• Challenge: Rewrite the rows starting with the line containing "At what coordinates should I click to accomplish: Mark" and going on through the line containing "coord(257,252)", replacing "screenshot" with "screen capture" and changing nothing else. Leave the pictures out of your answer.

• Entries supplied:
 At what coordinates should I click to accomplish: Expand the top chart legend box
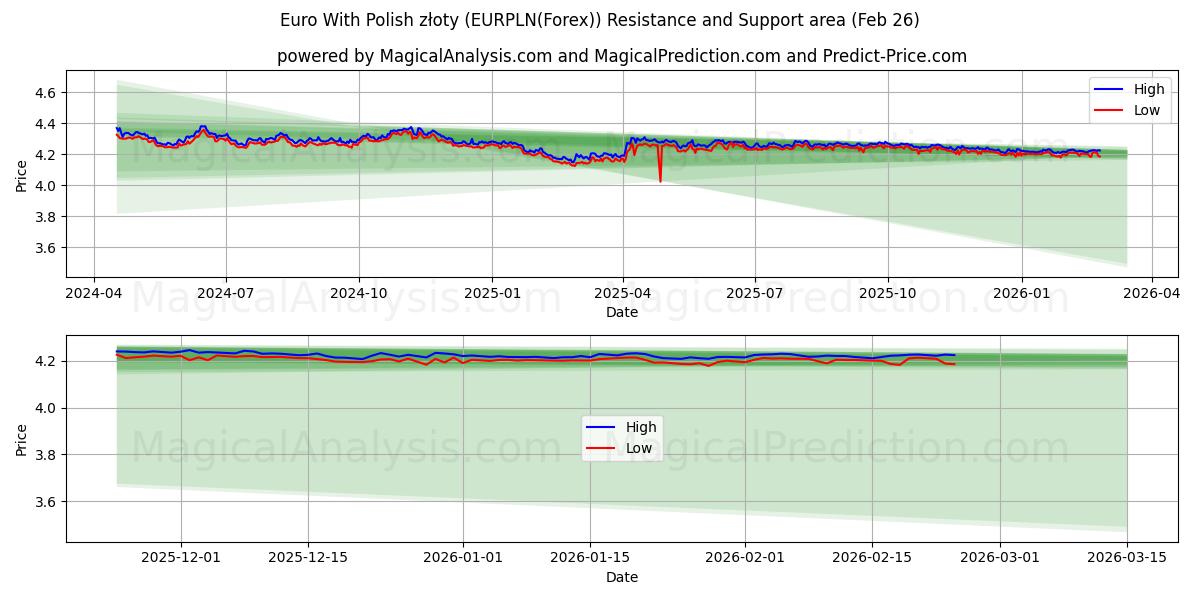1128,99
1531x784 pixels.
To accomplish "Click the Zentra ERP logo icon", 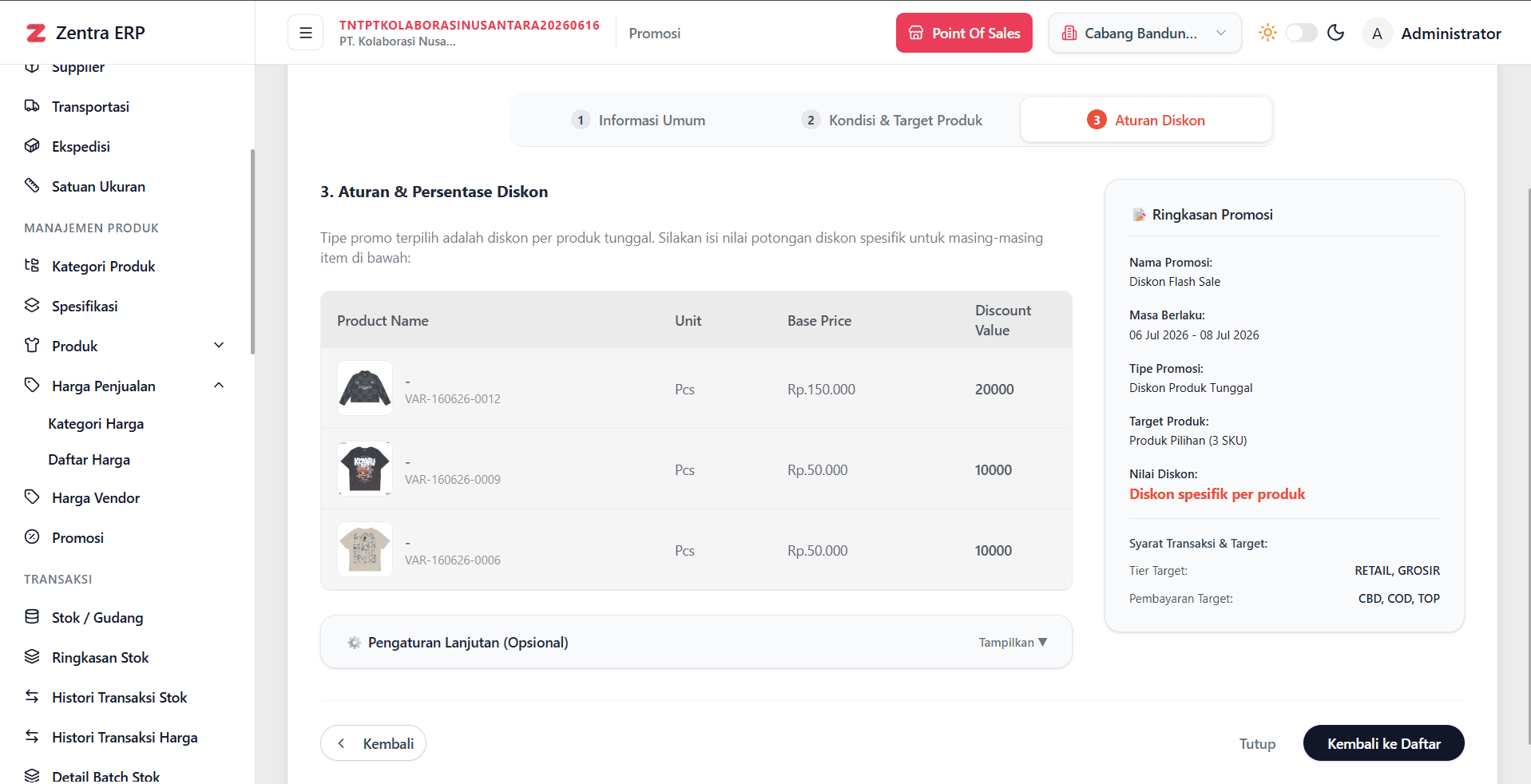I will tap(36, 33).
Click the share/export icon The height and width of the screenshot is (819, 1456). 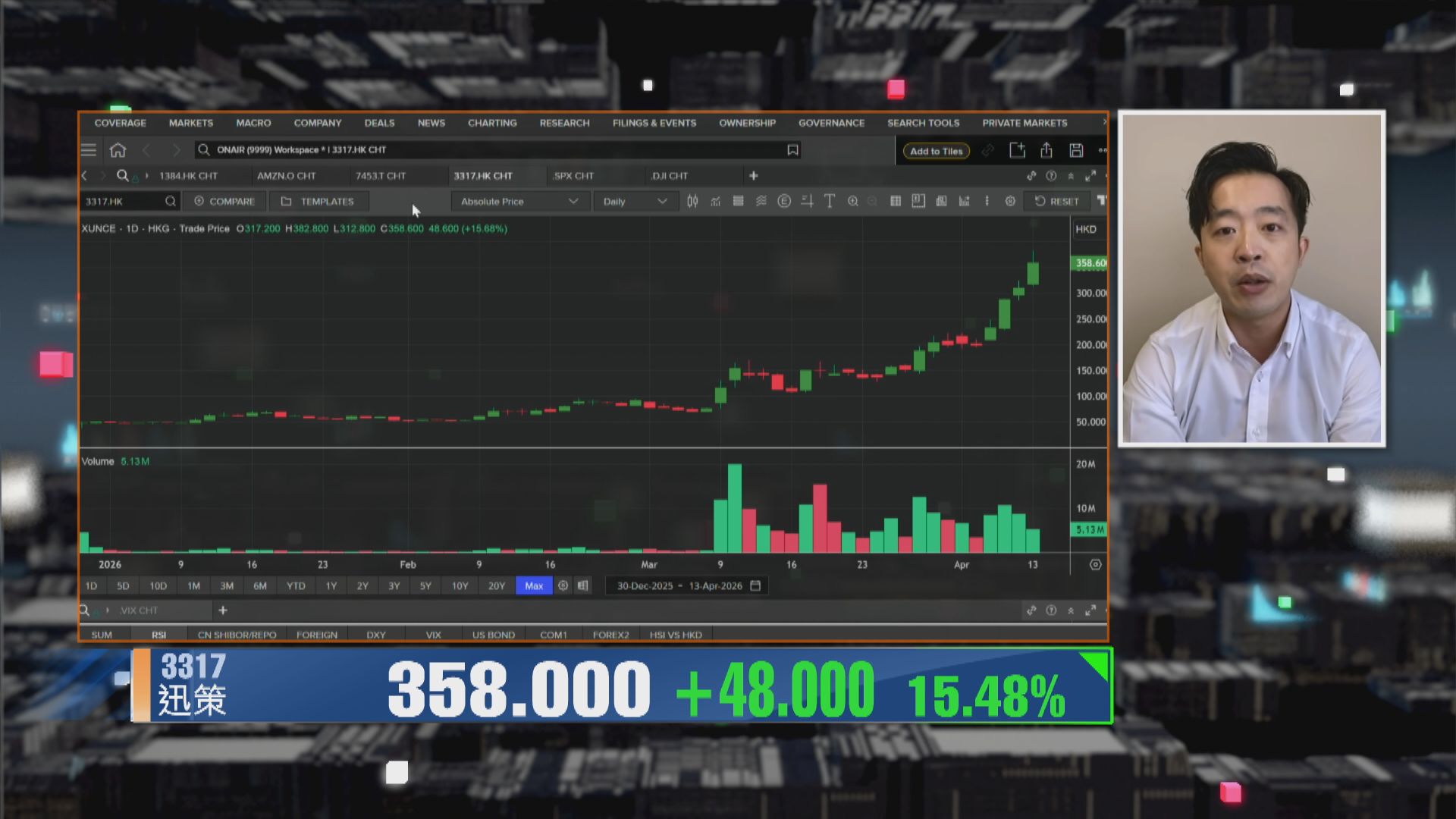[1046, 150]
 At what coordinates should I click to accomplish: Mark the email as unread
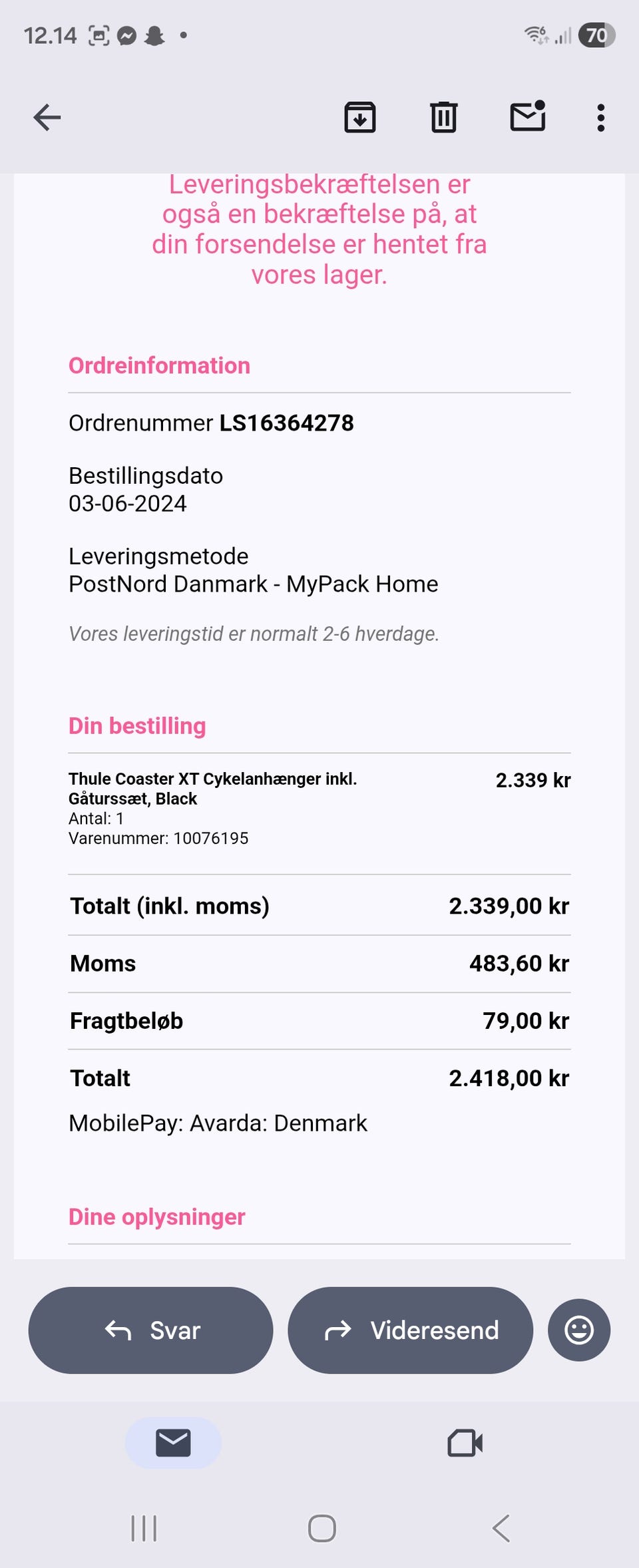[527, 116]
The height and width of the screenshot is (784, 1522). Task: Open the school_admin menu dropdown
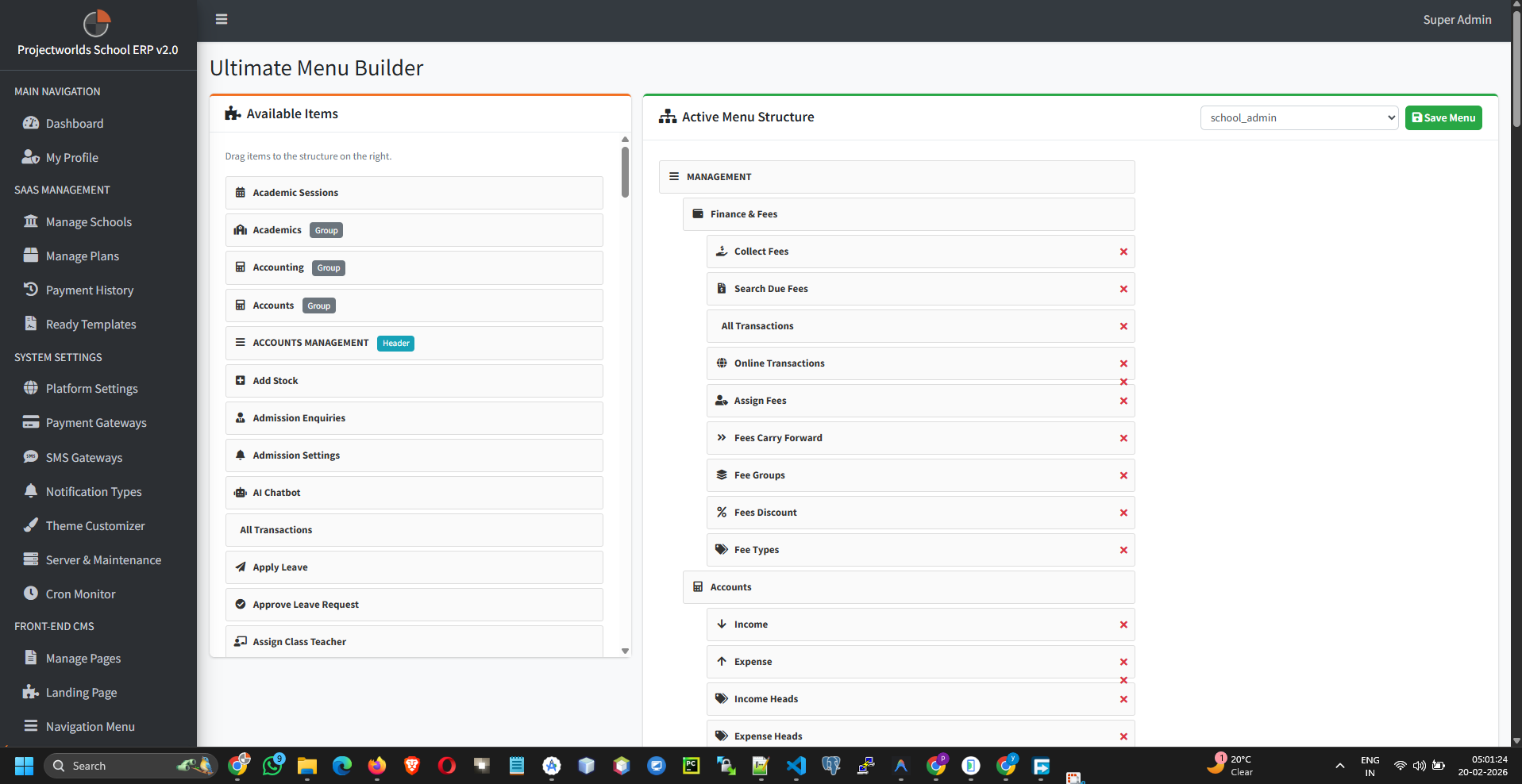pos(1298,117)
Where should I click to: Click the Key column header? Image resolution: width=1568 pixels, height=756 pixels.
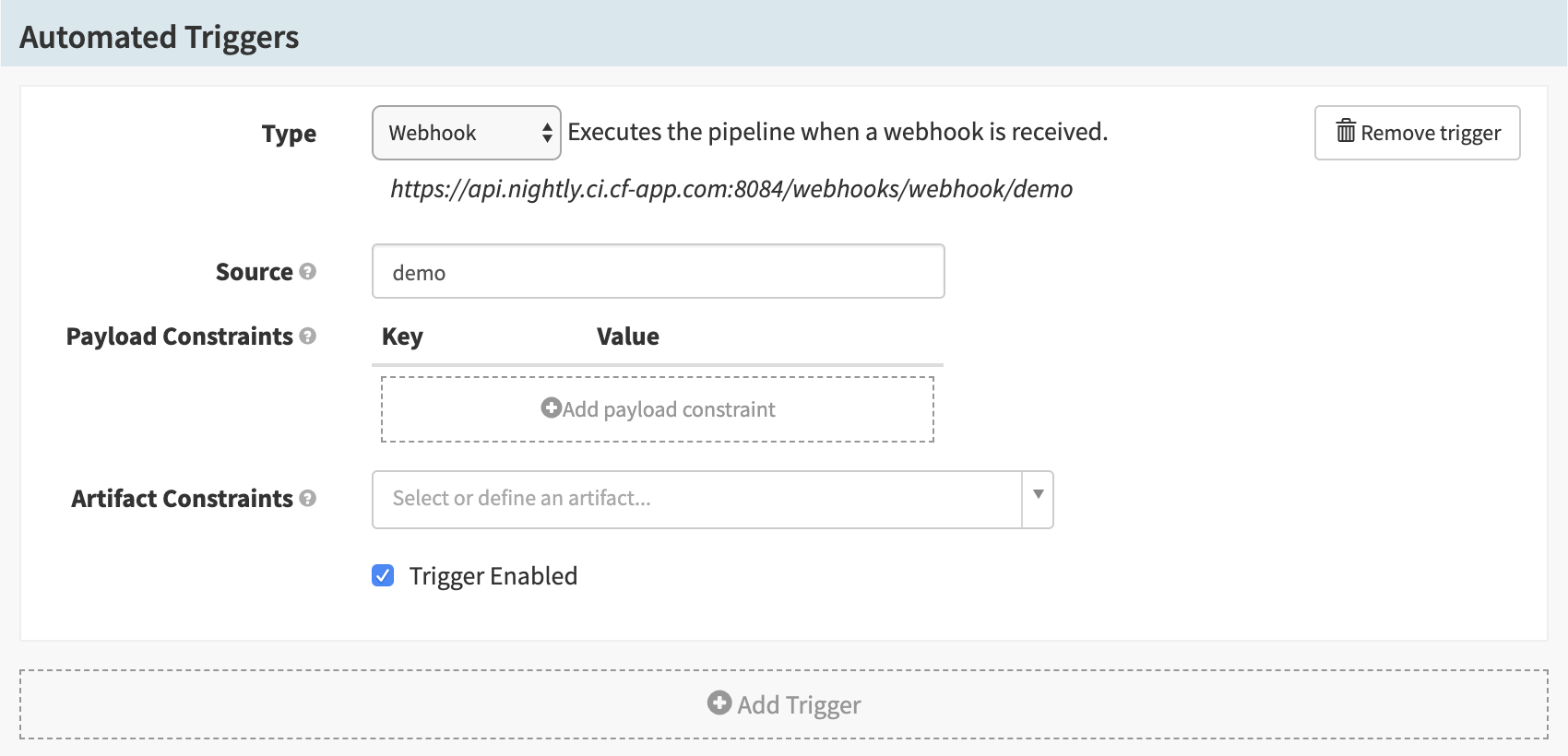tap(402, 337)
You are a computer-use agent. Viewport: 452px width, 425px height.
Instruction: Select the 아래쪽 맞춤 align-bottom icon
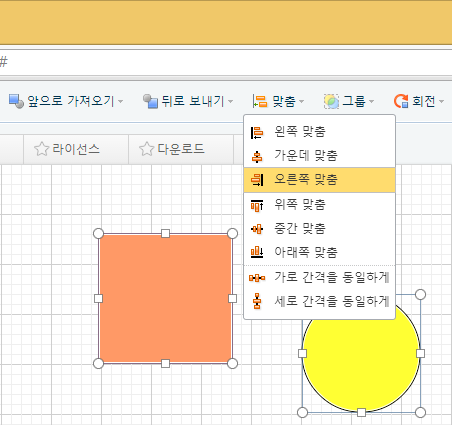coord(257,252)
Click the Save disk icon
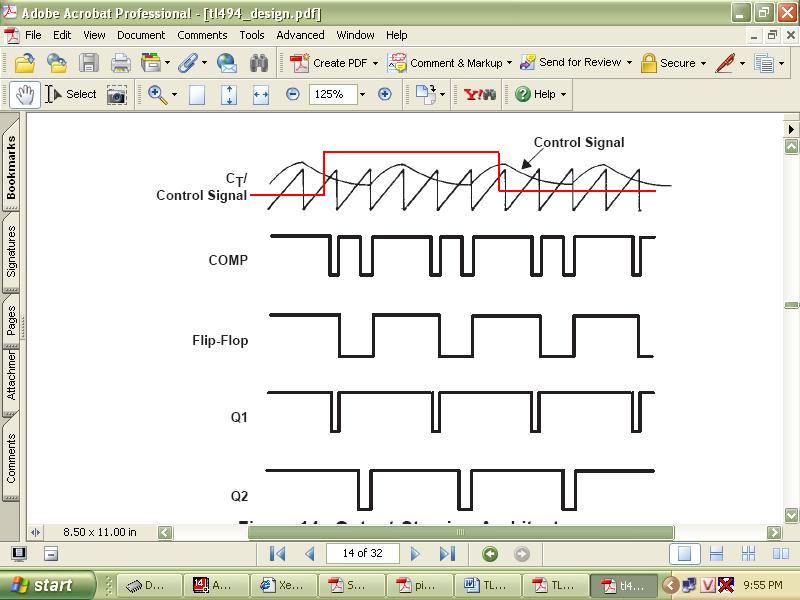Screen dimensions: 800x600 click(x=89, y=63)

• Written solution:
 At what coordinates should I click to accomplish: Mark the email as unread
[527, 116]
The height and width of the screen capture is (784, 1522). Task: Open the school_admin menu dropdown
pos(1298,117)
Where should I click to: Click the Key column header? Image resolution: width=1568 pixels, height=756 pixels.
tap(402, 337)
You are a computer-use agent. Viewport: 452px width, 425px height.
Instruction: Select the 아래쪽 맞춤 align-bottom icon
coord(257,252)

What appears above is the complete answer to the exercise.